Clinicopathological characteristics and outcomes of rare histologic subtypes of gallbladder cancer over two decades: A population-based study

  • Sandeep Samuel, 
  • Sarbajit Mukherjee, 
  • Nischala Ammannagari, 
  • Venkata K. Pokuri, 
  • Boris Kuvshinoff, 
  • Adrienne Groman, 
  • Charles M. LeVea, 
  • Renuka Iyer



There is limited literature about the clinicopathological characteristics and outcomes of rare histologic variants of gallbladder cancer (GBC).


Using SEER database, surgically managed GBC patients with microscopically confirmed adenocarcinoma, adenosquamous/squamous cell carcinoma and papillary carcinoma were identified from 1988 to 2009. Patients with second primary cancer and distant metastasis at presentation were excluded. The effect of clinicopathological variables on overall survival (OS) and disease specific survival (DSS) were analyzed using univariate and multivariate proportional hazards modeling. All associations were considered statistically significant at an alpha error of 0.01.

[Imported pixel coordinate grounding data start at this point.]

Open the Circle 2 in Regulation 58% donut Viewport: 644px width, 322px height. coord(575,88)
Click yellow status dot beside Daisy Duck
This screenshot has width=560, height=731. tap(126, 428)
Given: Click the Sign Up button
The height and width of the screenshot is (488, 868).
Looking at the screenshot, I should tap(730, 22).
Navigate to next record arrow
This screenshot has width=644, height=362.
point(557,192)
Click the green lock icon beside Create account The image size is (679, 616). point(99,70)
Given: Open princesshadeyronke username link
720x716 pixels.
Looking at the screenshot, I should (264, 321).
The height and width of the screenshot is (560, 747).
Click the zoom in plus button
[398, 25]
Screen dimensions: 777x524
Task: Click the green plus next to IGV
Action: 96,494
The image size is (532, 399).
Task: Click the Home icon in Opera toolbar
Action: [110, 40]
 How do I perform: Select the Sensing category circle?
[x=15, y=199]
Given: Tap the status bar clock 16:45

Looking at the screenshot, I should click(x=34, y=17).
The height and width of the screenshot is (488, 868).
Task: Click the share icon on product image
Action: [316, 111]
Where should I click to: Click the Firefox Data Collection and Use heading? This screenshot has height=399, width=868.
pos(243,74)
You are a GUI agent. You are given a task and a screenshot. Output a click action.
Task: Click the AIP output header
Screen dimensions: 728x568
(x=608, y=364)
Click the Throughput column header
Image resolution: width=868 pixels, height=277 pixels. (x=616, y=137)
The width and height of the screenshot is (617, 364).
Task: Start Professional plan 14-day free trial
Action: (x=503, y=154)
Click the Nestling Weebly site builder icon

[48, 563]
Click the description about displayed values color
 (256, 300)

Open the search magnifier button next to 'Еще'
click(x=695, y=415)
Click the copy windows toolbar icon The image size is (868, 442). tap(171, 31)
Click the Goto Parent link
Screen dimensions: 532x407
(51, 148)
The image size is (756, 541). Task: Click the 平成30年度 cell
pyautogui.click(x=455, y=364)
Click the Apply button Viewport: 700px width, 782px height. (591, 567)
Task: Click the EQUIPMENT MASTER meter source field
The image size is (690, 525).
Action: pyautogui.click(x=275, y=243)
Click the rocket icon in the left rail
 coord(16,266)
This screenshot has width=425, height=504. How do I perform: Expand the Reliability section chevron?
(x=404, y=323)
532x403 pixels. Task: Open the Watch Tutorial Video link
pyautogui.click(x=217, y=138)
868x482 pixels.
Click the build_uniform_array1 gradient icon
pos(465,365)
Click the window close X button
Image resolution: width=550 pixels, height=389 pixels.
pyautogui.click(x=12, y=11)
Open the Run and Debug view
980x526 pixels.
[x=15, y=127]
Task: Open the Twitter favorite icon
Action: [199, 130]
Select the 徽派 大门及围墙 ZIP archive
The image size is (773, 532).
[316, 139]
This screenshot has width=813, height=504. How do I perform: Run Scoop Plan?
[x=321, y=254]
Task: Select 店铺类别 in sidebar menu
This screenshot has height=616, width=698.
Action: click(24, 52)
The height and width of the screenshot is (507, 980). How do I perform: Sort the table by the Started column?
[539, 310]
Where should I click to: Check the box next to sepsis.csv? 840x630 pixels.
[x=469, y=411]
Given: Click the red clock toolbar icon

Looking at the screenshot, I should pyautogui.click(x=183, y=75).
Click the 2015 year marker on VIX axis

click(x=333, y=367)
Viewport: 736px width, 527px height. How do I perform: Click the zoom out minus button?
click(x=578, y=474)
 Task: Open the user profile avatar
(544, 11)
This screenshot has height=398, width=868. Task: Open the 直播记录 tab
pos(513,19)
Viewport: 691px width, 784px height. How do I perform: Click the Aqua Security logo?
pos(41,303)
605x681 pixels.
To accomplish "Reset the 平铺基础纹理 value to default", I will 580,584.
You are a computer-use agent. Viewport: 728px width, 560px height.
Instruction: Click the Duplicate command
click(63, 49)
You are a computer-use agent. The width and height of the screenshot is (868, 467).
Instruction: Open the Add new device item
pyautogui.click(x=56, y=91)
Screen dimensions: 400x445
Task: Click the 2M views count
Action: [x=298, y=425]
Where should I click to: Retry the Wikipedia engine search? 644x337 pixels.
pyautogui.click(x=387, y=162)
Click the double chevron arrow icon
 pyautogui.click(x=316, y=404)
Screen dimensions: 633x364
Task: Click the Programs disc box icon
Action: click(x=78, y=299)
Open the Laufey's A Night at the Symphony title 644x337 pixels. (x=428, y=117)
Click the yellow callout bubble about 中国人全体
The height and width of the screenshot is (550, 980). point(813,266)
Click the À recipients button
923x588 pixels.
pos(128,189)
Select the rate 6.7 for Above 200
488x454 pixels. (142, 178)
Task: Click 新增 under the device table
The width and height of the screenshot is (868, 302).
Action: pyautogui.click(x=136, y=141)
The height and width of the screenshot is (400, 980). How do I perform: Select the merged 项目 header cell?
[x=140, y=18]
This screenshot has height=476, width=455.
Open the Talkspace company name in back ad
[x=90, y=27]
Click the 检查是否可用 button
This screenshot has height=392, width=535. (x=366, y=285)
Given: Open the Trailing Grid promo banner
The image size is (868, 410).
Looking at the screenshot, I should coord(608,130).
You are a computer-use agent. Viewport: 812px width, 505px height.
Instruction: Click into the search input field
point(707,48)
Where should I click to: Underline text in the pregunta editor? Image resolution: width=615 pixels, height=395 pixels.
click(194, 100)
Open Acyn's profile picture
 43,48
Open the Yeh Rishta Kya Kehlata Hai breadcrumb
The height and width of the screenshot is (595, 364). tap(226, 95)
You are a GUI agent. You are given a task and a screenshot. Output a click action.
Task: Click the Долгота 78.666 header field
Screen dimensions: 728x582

Out of 4738 cases, 217 adenosquamous/squamous (4.6%), 367 papillary (7.7%), and 4154 adenocarcinomas (87.7%) were identified. Median age was 72 years. Higher tumor grade (grade 2, 3, 4 versus grade 1), higher T stage (T2, T3, T4 versus T1), lymph node positivity (N1 versus N0) and adenosquamous/squamous histology (versus adenocarcinoma) had worse OS and DSS (p < .001). Papillary GBC had better OS and DSS than adenocarcinoma (HR = 0.7; p < .001). Radical surgery (versus simple cholecystectomy) had better OS (HR = 0.83, p = 0.002) in multivariate analysis. OS rates at 3 and 5 years were 0.56 and 0.44 for papillary, 0.3 and 0.22 for adenocarcinoma, and 0.14 and 0.12 for adenosquamous/squamous histology, while DSS rates at 3 and 5 years were 0.67 and 0.61 for papillary, 0.38 and 0.31 for adenocarcinoma, and 0.17 and 0.16 for adenosquamous/squamous subtypes respectively.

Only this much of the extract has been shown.